JDM is a term used by car lovers around the world for the Japanese Domestic Market (JDM). Japanese home market for vehicles is one of the largest ones in the world. For importers around the world, the term refers to vehicles and parts designed to conform to Japanese regulations and to suit Japanese buyers.
JDM stands for “Japanese Domestic Market,” meaning cars and parts made specifically for the Japanese market. Many U.S.-based Japanese car enthusiasts install JDM parts in their cars to improve performance and features. Some even import JDM cars to the U.S.
Compared to the United States where vehicle owners now own vehicles for a longer period of time, with the average age of the American vehicle fleet at 10.8 years, Japanese owners contend with a strict motor vehicle inspection and gray markets. According to the Fédération Internationale de l’Automobile, a car in Japan travels a yearly average of over only 9,300 kilometers (5,800 miles), less than half the U.S. average of 19,200 kilometers (12,000 miles). The low average mileage makes the JDM an attractive option for car importers around the world.

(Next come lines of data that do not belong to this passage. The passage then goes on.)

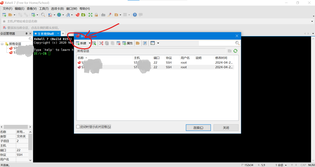Click the 关闭 button in the dialog
This screenshot has width=315, height=167.
[x=226, y=128]
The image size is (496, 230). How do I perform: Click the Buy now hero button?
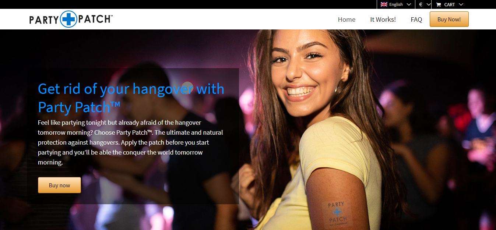click(59, 185)
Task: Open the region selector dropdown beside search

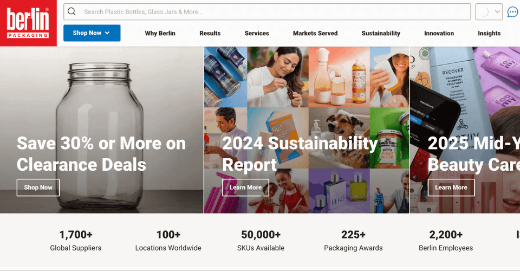Action: (489, 12)
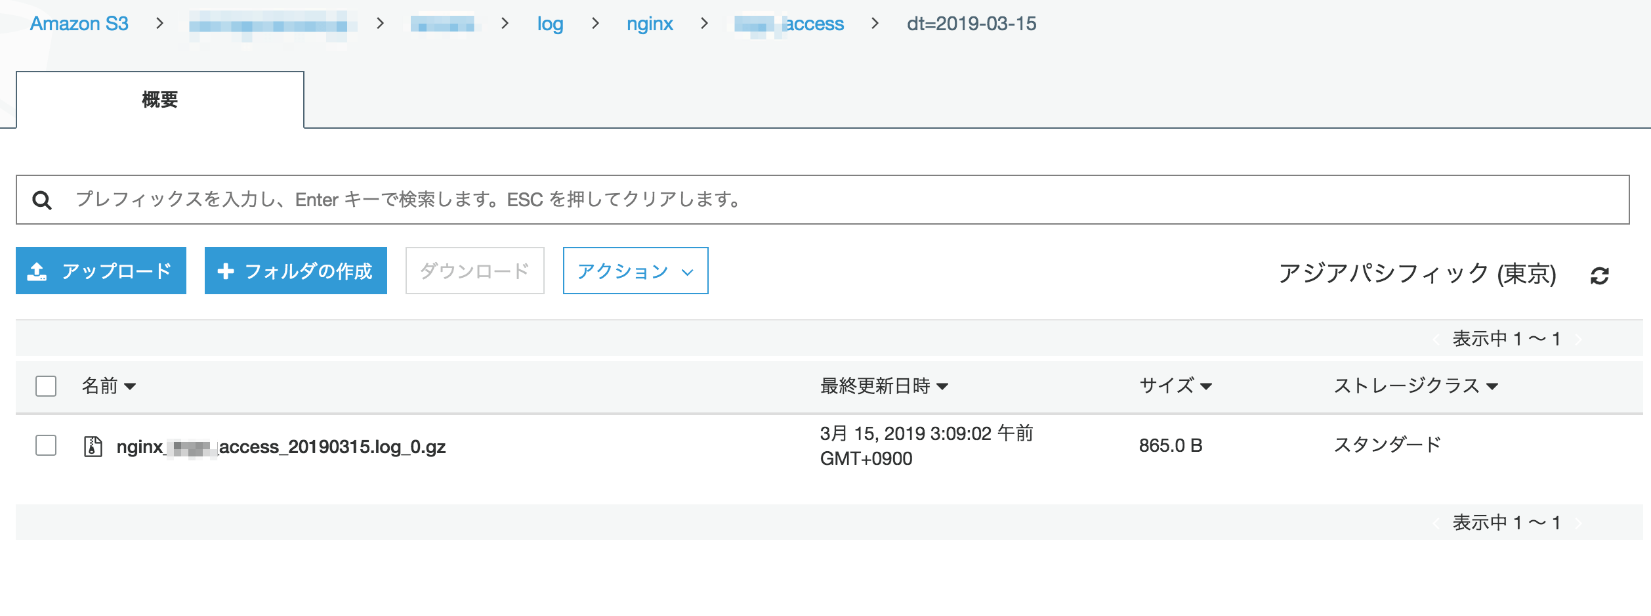
Task: Click next page arrow in bottom pagination
Action: coord(1578,523)
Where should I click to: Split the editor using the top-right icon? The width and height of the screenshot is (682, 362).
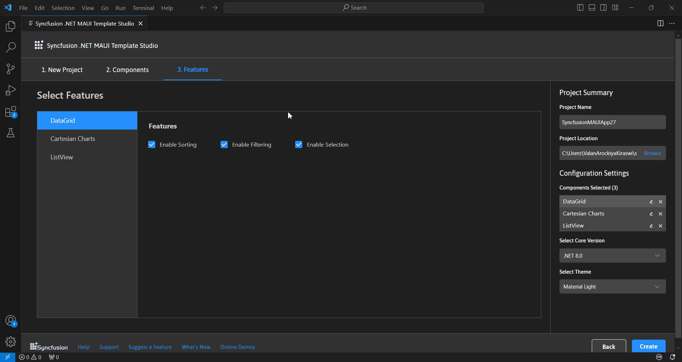click(660, 23)
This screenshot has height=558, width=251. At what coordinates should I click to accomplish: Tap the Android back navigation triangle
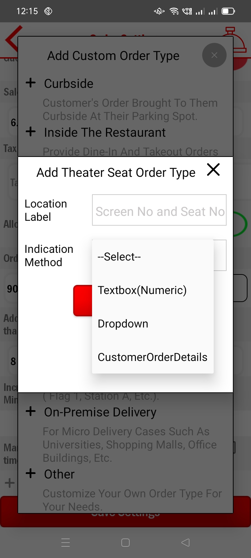click(185, 543)
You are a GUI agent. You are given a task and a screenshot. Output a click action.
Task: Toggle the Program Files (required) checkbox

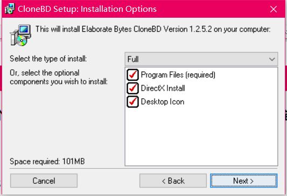point(132,75)
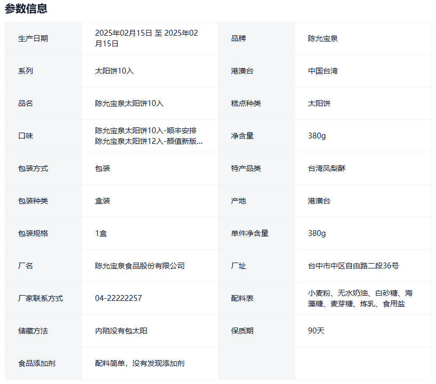Click the 保质期 value 90天

click(316, 331)
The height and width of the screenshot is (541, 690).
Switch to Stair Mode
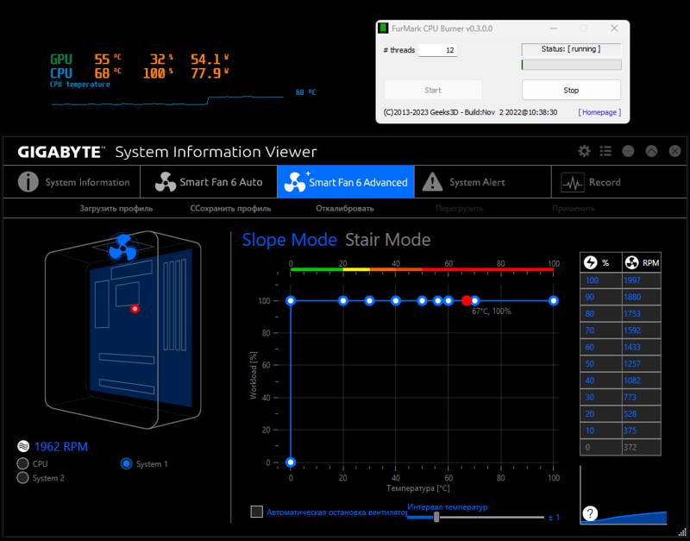387,240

Japanese domestic market vehicles may differ greatly from the cars that Japanese manufacturers build for export and vehicles derived from the same platforms built in other countries. The Japanese car owner looks more toward innovation than long-term ownership which forces Japanese carmakers to refine new technologies and designs first in domestic vehicles. For instance, the 2003 Honda Inspire featured the first application of Honda’s Variable Cylinder Management. However, the 2003 Honda Accord V6, which was the same basic vehicle, primarily intended for the North American market, did not feature VCM, which had a poor reputation after Cadillac’s attempt in the 1980s with the V8-6-4 engine. VCM was successfully introduced to the Accord V6 in its redesign for 2008.
In 1988, JDM cars were limited by voluntary self-restraint among manufacturers to 280 horsepower (PS) (276 hp) and a top speed of 180 km/h (111.8 mph), limits imposed by the Japan Automobile Manufacturers Association (JAMA) for safety. The horsepower limit was lifted in 2004 but the speed limit of 180 km/h (111.8 mph) remains in effect. Most JDM cars have speedometers that register up to 180 km/h (111.8 mph) at the most.